Since lens correction parameters are determined by evaluating the distortion at different radius values you should provide enough control points at a large range of radii from the image center.

- If you use a rectangular pattern or straight lines for that task, make sure you set control points in all distances from the center.
- If you use two or more images make sure you overlap regions with large potential distortion (f.e. the corners) with regions with low possible distortion (f.e. the center). An only horizontal overlap would do, but use at least 50% in order to overlap the image center of one image with the border of the other.

**a**, **b** and **c** parameters influence Field of View, especially for images in landscape orientation but slightly for portrait oriented ones, too. This is because although the implicit calculation of the fourth polynomial parameter tries to keep the image at the same size, this is only possible at the radius **r_src** = 1.0.

Outside this radius, especially in the image corners, the size and hence the Field of View might differ.
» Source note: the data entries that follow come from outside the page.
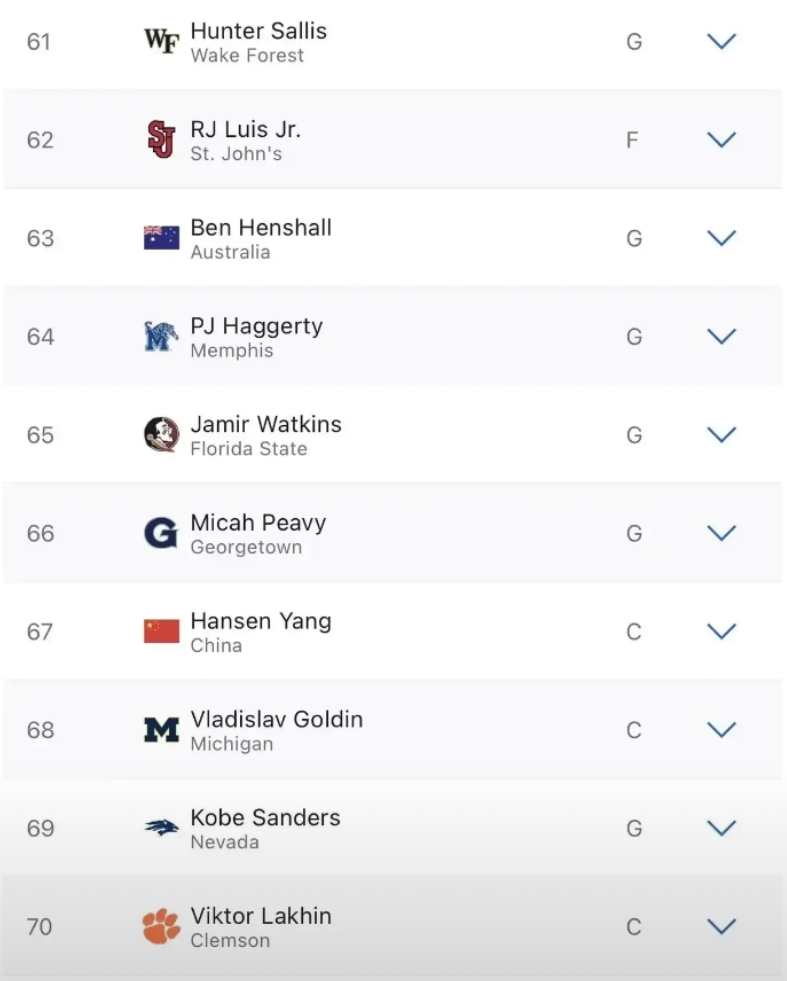Viewport: 787px width, 981px height.
Task: Expand RJ Luis Jr. details chevron
Action: click(x=721, y=140)
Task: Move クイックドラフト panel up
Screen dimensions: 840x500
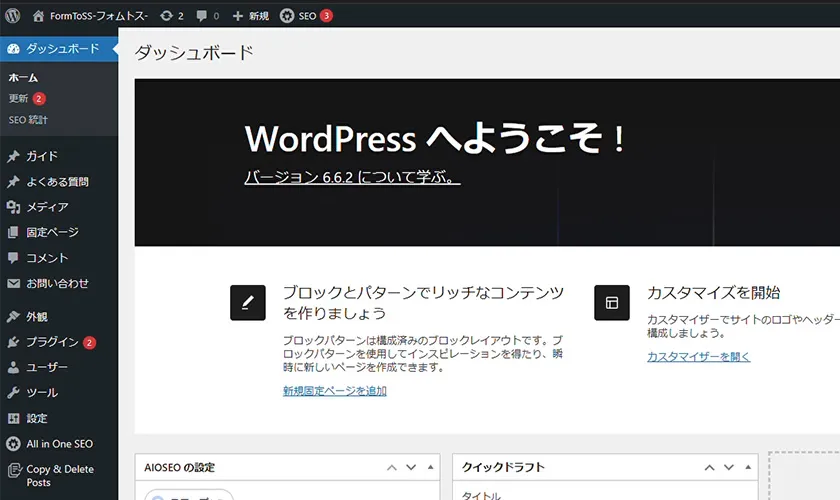Action: pyautogui.click(x=709, y=467)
Since they are interconnected in this way, you should always allow the optimization for FoV too, if you optimize for **a**, **b** and **c** with more than one image. (You cannot optimize for FoV with only one image). As noted above you need a full 360 degree panorama in order to get an accurate measure of the Field of View.

The **a** and **c** parameters control more complex forms of distortion. In most cases it will be enough to optimize for the **b** parameter only, which is good at correcting normal barrel distortion and pincushion distortion.

If you want to see how changing the parameters influences distortion correction go to http://4pi.org/downloads/ and get **abc.xls**. Don't deactivate macros on loading.

See also Helmut Dersch's barrel distortion page.

There's an excellent tutorial on how to optimize by John Houghton: [2]

### Tools to correct barrel and pincushion distortion

- The original PTStitcher can be scripted to batch process images with known a, b & c parameters. It can also be operated with one of the GUI front-ends.

- nona (part of the hugin distribution) can be used identically to PTStitcher.

- The Correct Radial Shift filter in the Panorama Tools Plugins for the gimp or photoshop uses the same a, b & c parameters as PTStitcher. Note that it doesn't know about d & e shift parameters and uses 'd' as an overall scaling factor instead, which should be d = 1-(a+b+c) to keep the image roughly the same size. If you need to shift the correction center like with the d & e parameter you must combine it with Vertical Shift and/or Horizontal Shift.

- PTLens is a Photoshop plugin and a stand-alone Windows tool that uses the same a, b & c parameters and comes with a database of popular lenses.

- fulla is a command-line tool that uses the same a, b, c & d parameters to correct barrel distortion. It can also correct chromatic aberration and vignetting at the same time.

- PTShift determines different a, b & c parameters for the three color channels in order to correct for Chromatic aberration with the Correct Radial Shift filter.

- Gimp wideangle plugin uses a different formula altogether to correct distortion.

- Gimp phfluuh plugin is another tool that corrects lens distortion using yet another formula.

- CamChecker is a tool for automatically determining lens distortion and generates a different set of parameters from everything else.

- zhang_undistort is a tool distributed with hugin that uses CamChecker parameters to actually correct distortion.